■ **TASK REQUIREMENTS**
Reproduce only the lines of the material below that start at the line containing "The height and width of the screenshot is (857, 1169)." and stop at the line containing "Where should I". Keep both end lines.

■ **RECORD SET**
---

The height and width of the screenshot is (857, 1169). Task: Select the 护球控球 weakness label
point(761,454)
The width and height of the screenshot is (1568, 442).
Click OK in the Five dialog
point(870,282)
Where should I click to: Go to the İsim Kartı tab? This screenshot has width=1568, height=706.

---

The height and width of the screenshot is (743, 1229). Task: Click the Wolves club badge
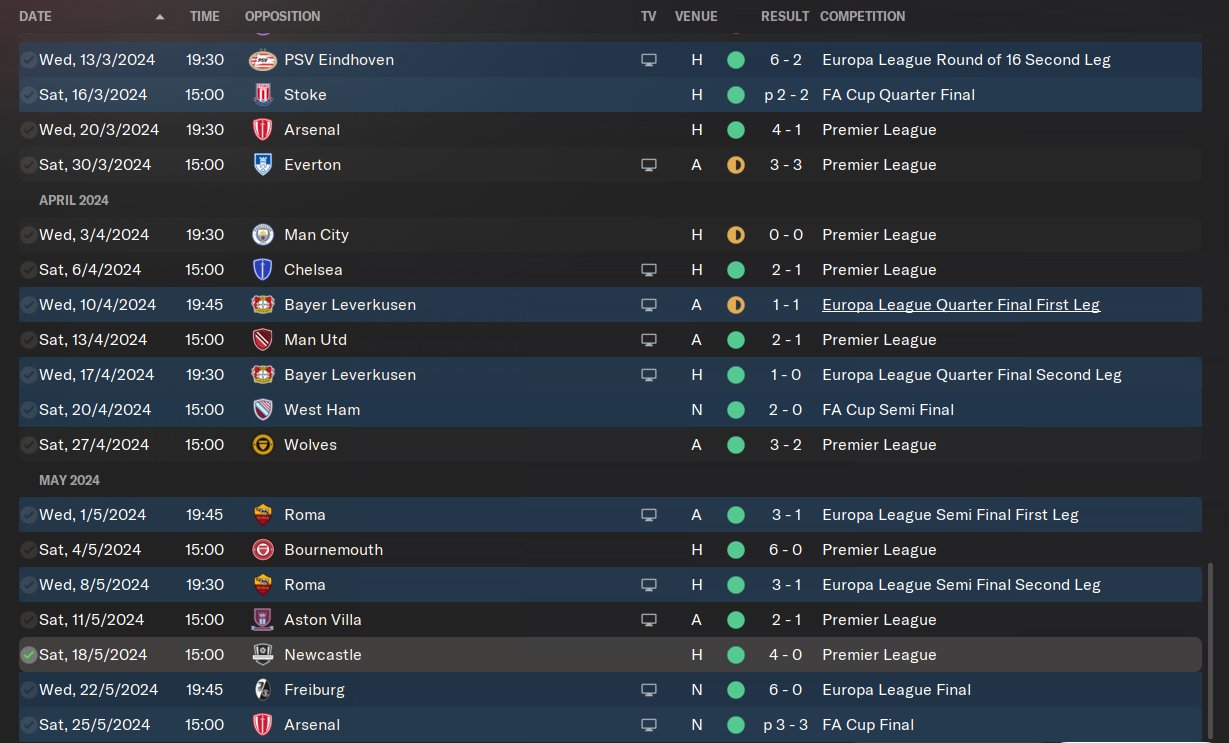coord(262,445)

---

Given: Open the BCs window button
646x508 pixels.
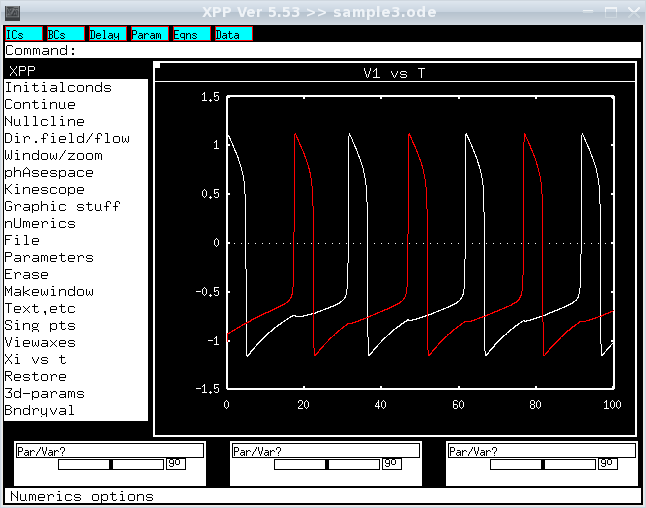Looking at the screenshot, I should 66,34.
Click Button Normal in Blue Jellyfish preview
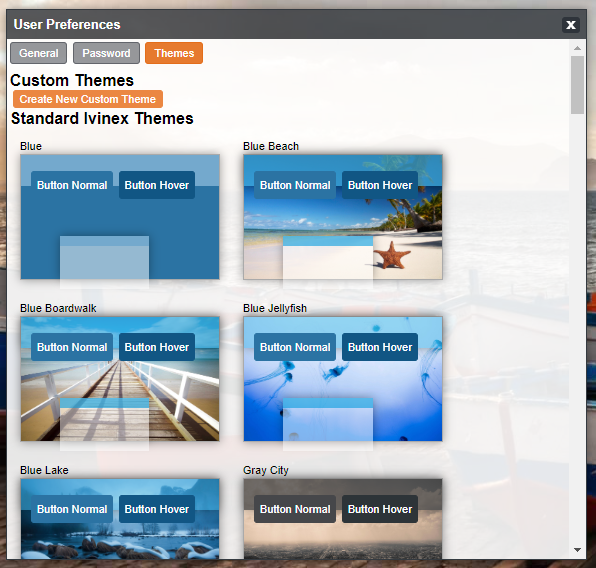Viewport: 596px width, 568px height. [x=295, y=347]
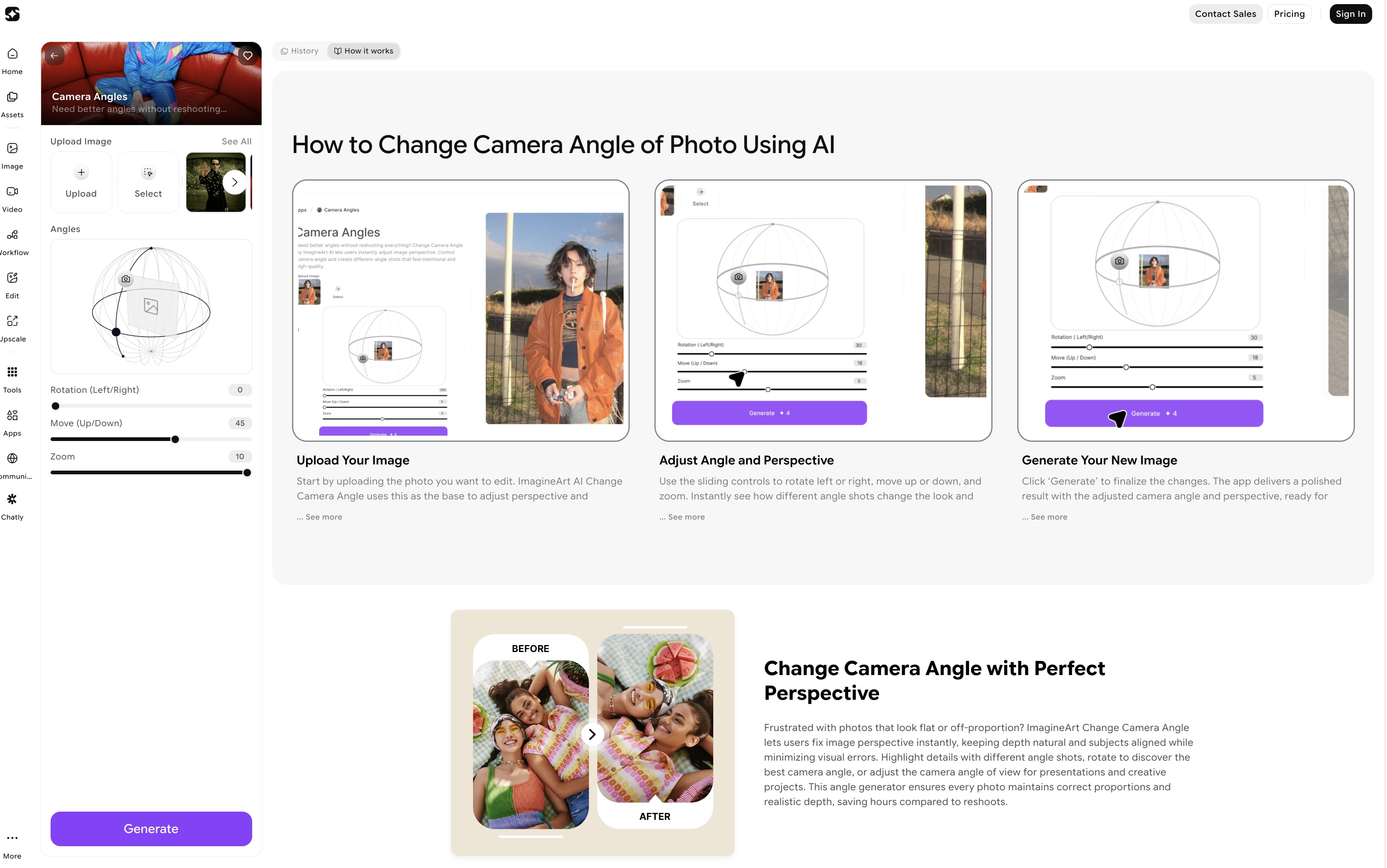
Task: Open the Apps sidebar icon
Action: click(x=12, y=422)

---

■ **SOLUTION TO THE EXERCISE**
The height and width of the screenshot is (857, 1169). Task: Select the 护球控球 weakness label
point(761,454)
The width and height of the screenshot is (1568, 442).
Click OK in the Five dialog
point(870,282)
Where should I click to: Go to the İsim Kartı tab? This screenshot has width=1568, height=706.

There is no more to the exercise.